EXERCISE INSTRUCTIONS. Reproduce the items word for word, from the line containing "Open the notifications bell" through the end of the items, leaving out the pictures.

DATA TO USE.

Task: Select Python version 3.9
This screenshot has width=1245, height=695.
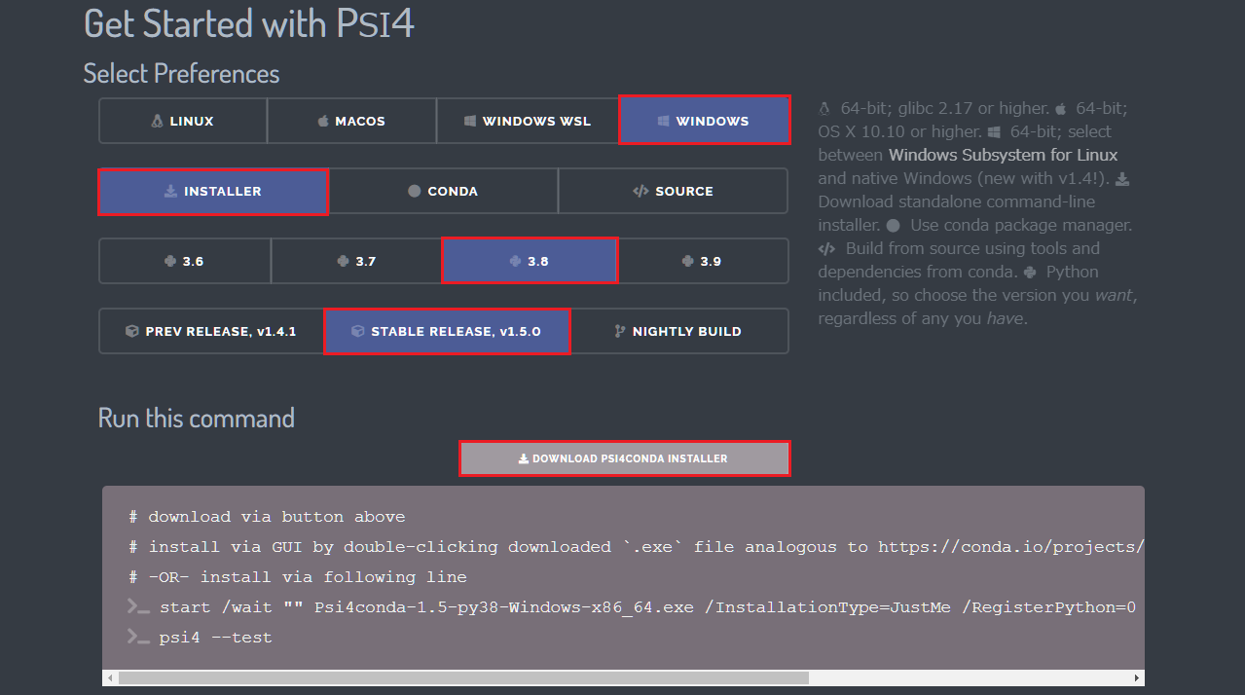Action: click(x=704, y=261)
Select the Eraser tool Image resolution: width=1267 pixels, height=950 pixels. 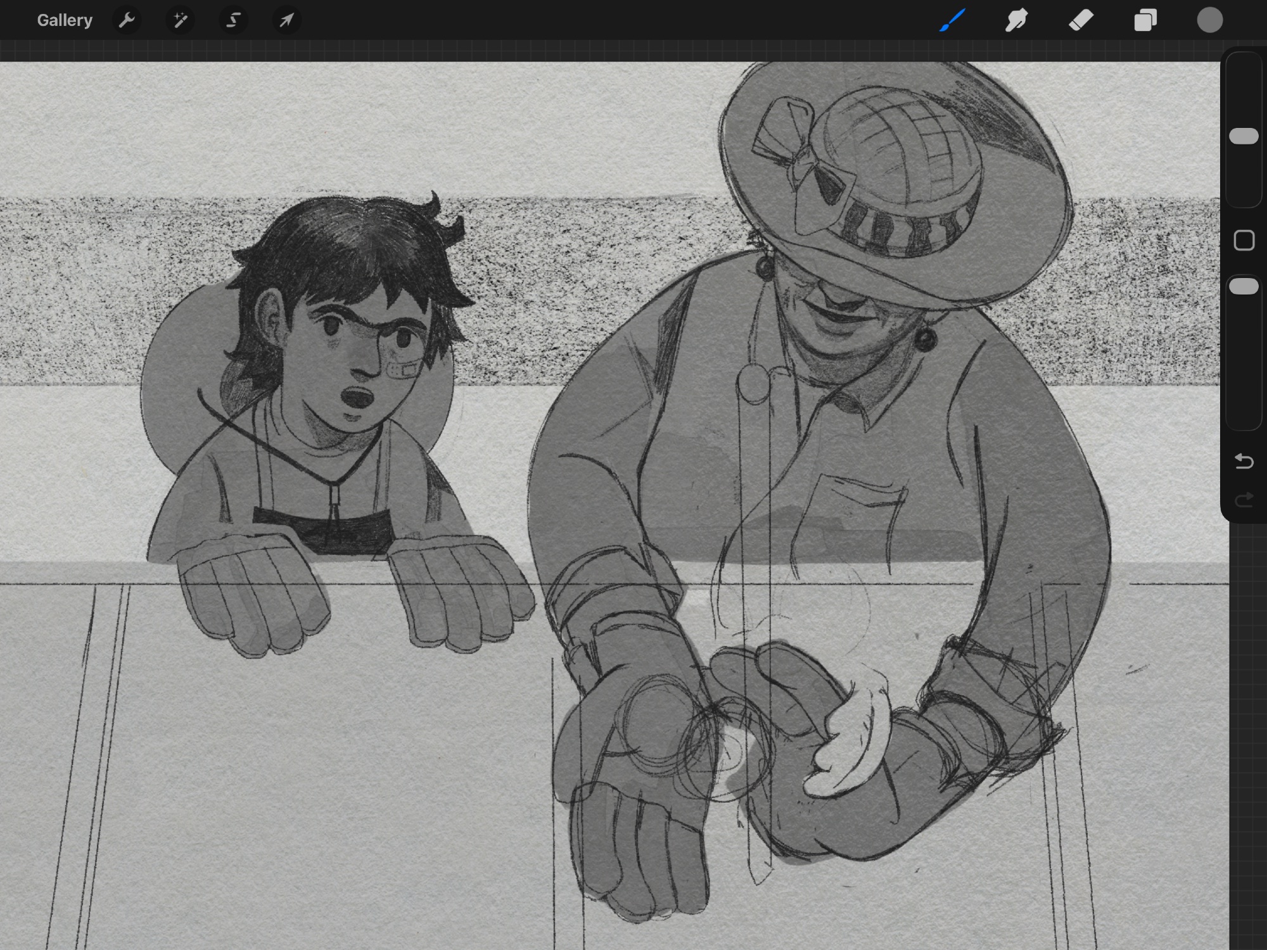1081,20
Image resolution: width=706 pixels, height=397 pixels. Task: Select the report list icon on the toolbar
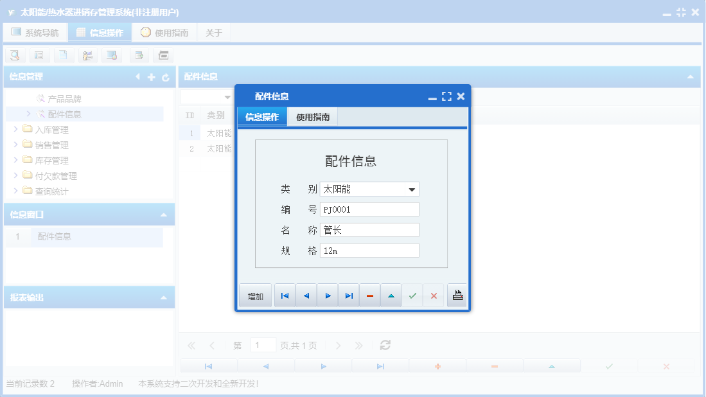pyautogui.click(x=39, y=55)
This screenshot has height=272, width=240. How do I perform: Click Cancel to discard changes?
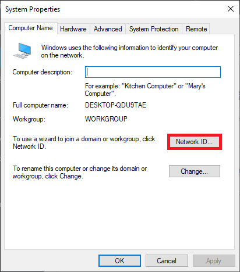pos(167,261)
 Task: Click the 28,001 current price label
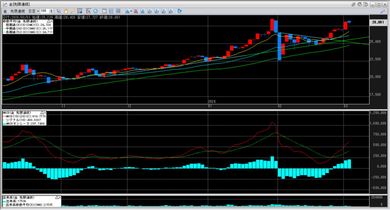379,22
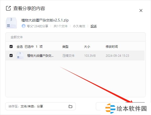Open the 植物大战僵尸杂交 file entry
Image resolution: width=151 pixels, height=115 pixels.
click(x=40, y=56)
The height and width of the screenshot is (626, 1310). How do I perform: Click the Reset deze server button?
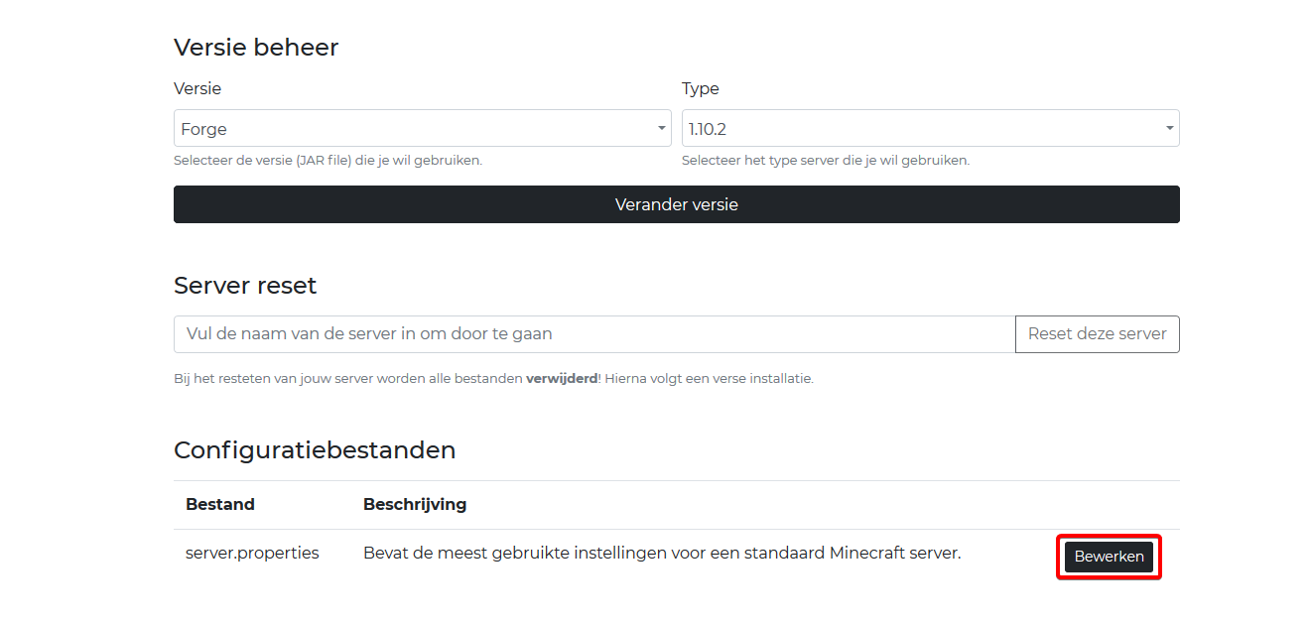coord(1097,334)
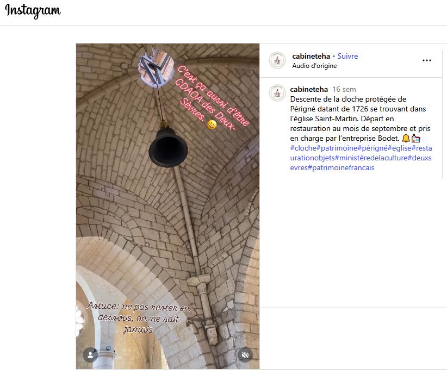Screen dimensions: 447x374
Task: Unmute the video sound
Action: [x=245, y=355]
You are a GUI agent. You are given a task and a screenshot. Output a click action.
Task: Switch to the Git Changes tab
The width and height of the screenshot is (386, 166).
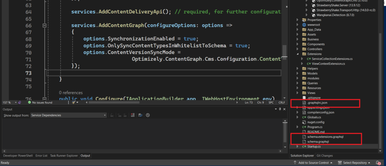click(324, 155)
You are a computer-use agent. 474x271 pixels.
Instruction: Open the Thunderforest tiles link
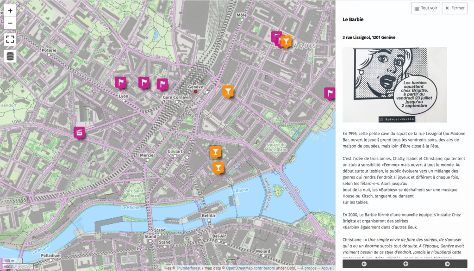click(x=188, y=268)
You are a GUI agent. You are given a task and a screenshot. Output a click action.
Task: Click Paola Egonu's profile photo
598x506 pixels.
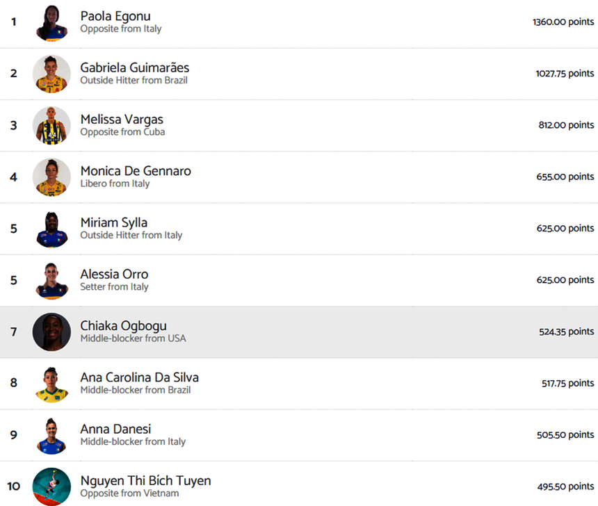pyautogui.click(x=51, y=22)
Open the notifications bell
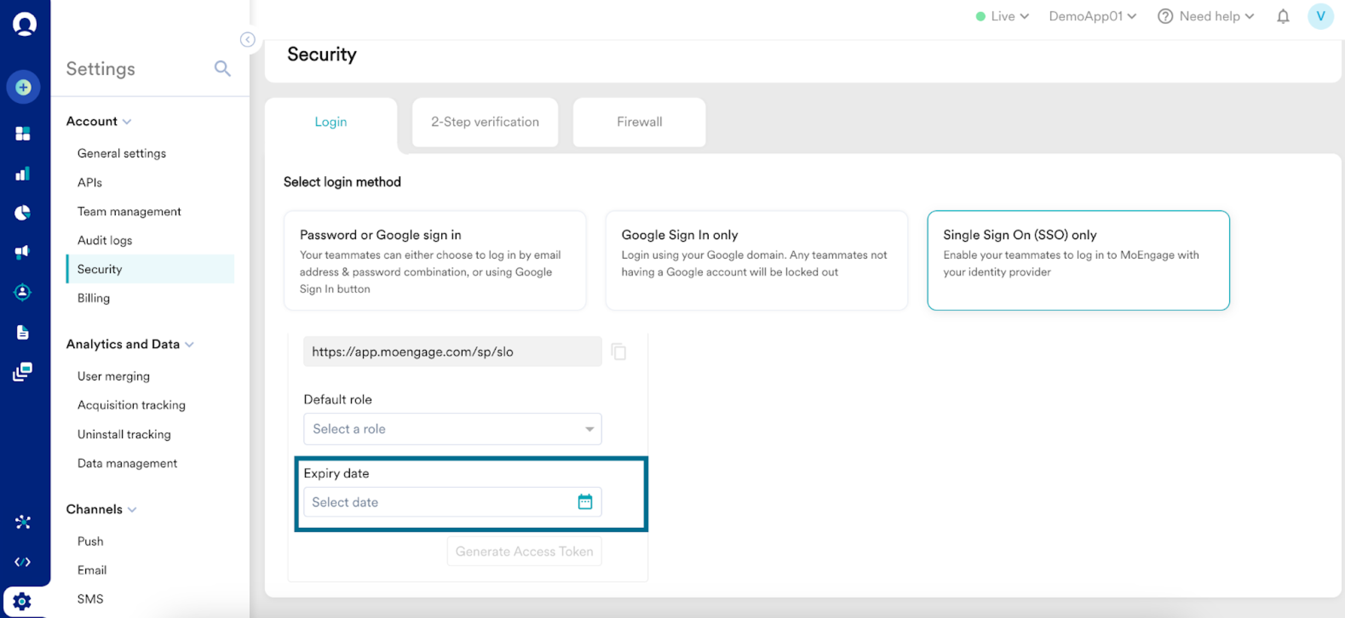The width and height of the screenshot is (1345, 618). (1283, 17)
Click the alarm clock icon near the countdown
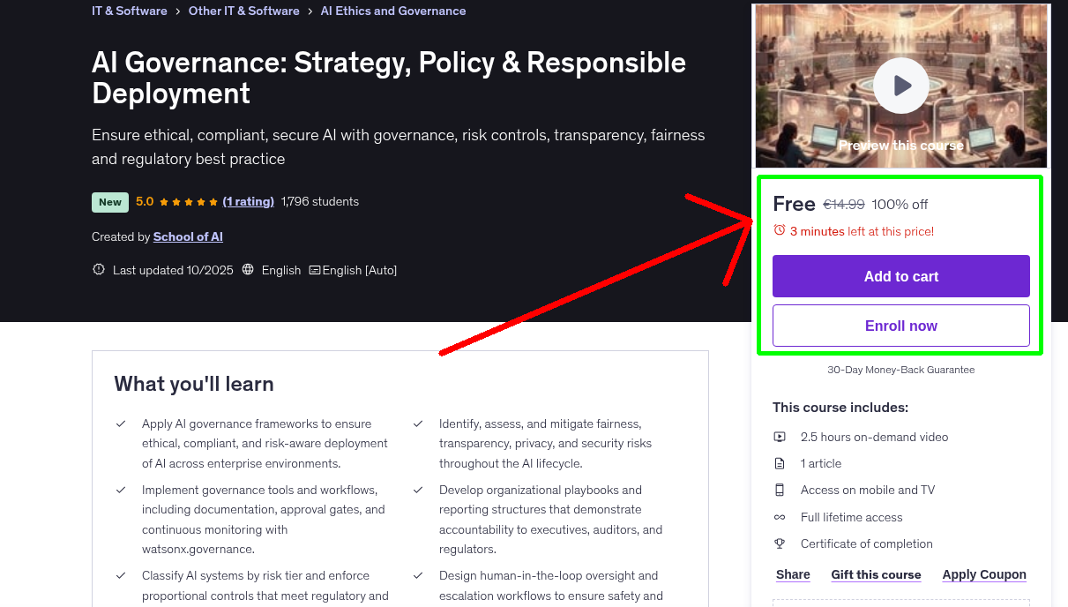 [779, 229]

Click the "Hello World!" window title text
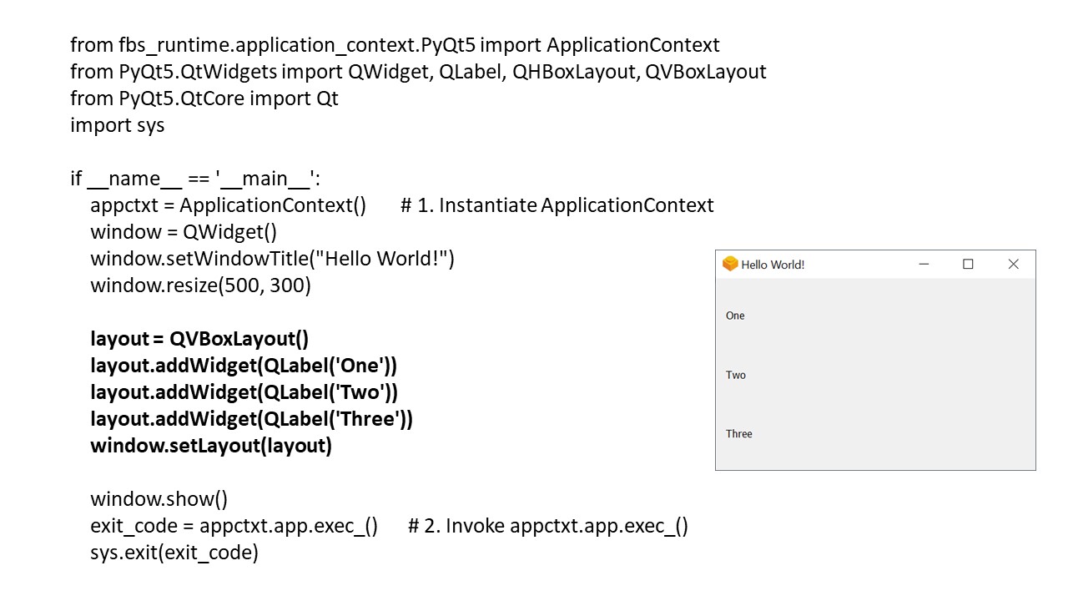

EXERCISE RESPONSE.
Open the notifications bell
The width and height of the screenshot is (1345, 618). (1283, 17)
Click the alarm clock icon near the countdown
 [779, 229]

Click the "Hello World!" window title text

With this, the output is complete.